╔══

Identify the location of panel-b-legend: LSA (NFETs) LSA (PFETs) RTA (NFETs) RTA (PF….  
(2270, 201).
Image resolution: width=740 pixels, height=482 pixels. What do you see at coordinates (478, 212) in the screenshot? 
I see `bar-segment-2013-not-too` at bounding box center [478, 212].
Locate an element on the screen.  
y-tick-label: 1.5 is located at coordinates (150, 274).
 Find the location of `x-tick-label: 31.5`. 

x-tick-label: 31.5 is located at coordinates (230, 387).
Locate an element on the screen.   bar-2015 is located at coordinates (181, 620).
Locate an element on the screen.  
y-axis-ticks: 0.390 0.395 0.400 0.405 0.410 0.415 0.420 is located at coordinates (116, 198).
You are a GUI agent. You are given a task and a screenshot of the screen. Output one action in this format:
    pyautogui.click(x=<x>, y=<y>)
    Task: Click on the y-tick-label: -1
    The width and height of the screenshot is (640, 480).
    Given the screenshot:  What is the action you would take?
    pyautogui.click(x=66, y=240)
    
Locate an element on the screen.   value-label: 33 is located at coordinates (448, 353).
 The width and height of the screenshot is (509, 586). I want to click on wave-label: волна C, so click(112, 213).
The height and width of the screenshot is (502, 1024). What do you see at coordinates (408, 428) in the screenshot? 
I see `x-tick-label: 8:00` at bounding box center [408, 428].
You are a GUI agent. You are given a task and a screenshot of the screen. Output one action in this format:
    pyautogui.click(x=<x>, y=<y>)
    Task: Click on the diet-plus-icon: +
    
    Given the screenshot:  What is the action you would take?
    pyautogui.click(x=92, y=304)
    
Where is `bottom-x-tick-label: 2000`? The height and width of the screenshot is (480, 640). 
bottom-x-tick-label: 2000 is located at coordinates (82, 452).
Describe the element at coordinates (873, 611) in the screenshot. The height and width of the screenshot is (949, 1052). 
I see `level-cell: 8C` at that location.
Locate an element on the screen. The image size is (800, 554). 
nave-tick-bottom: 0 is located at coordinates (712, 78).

╚══

▶ [EXERCISE GOAL]: Identify every line of the records above that contains the word "What".

▶ [EXERCISE SOLUTION]:
Image resolution: width=740 pixels, height=482 pixels. What do you see at coordinates (478, 212) in the screenshot? 
    Given the screenshot:  What is the action you would take?
The height and width of the screenshot is (502, 1024). What do you see at coordinates (408, 428) in the screenshot? 
    Given the screenshot:  What is the action you would take?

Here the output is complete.